> **Exercise details**:
In the records below, the lines between the one holding "Where should I click to: Select" and the one holding "Instruction: Select the", inclusive, are to be transcribed exactly; no pictures are to be included.

──────── Information supplied

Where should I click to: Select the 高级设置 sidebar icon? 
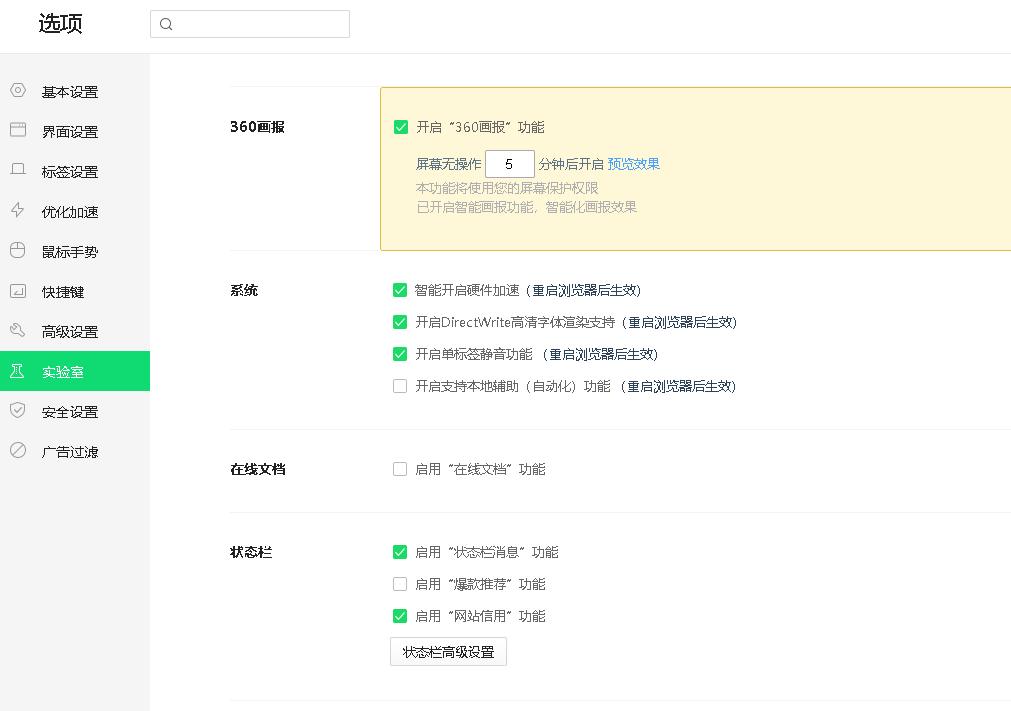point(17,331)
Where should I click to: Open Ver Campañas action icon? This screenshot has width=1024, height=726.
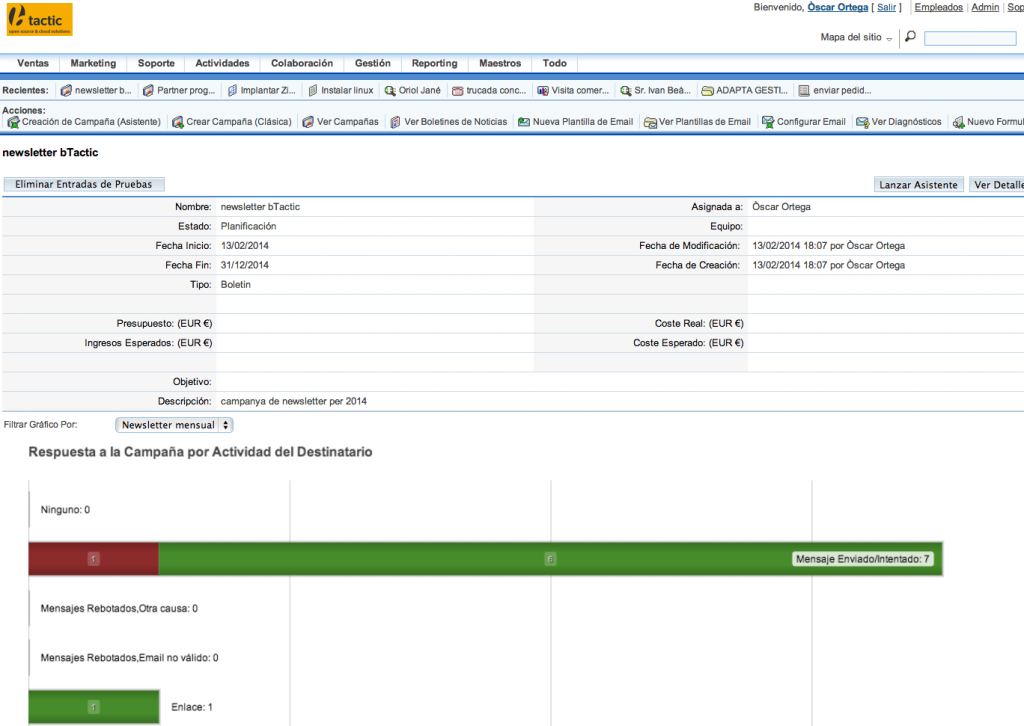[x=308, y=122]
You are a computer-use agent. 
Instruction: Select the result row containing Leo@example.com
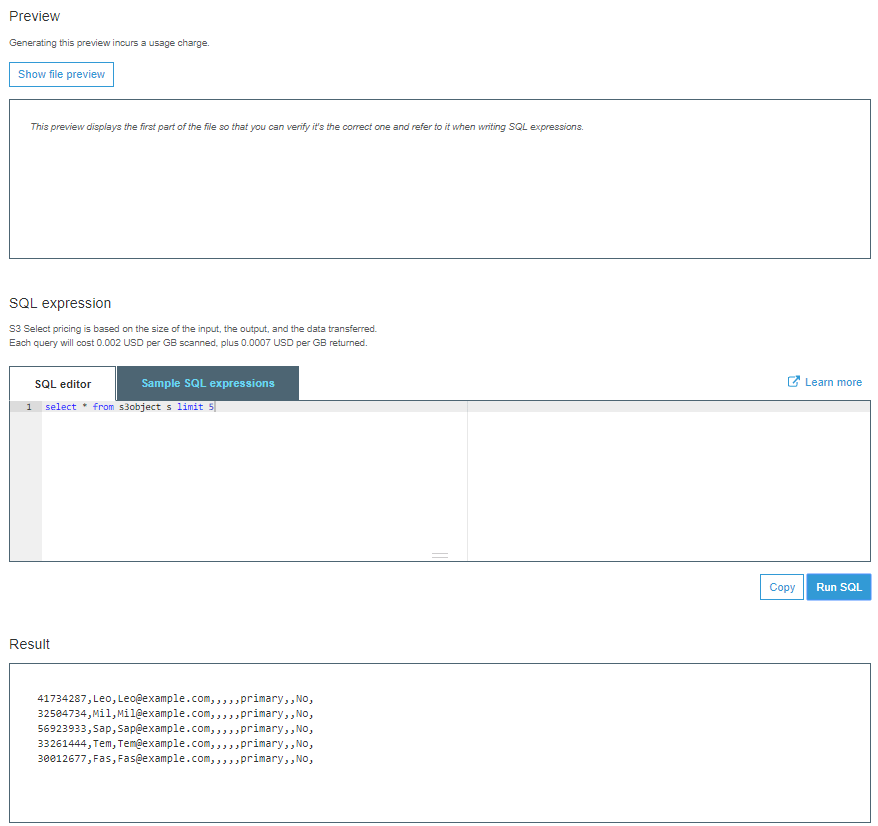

────────────────
──────── Information supplied

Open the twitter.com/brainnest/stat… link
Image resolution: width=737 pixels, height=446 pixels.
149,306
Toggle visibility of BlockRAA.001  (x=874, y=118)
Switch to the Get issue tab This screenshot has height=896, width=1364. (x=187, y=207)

────────────────

> **Written answer**:
Where should I click to: Select the 高级设置 sidebar icon? 
point(17,331)
Where should I click to: Open Ver Campañas action icon? This screenshot has width=1024, height=726.
[x=308, y=122]
You are a computer-use agent. 
Instruction: Select the result row containing Leo@example.com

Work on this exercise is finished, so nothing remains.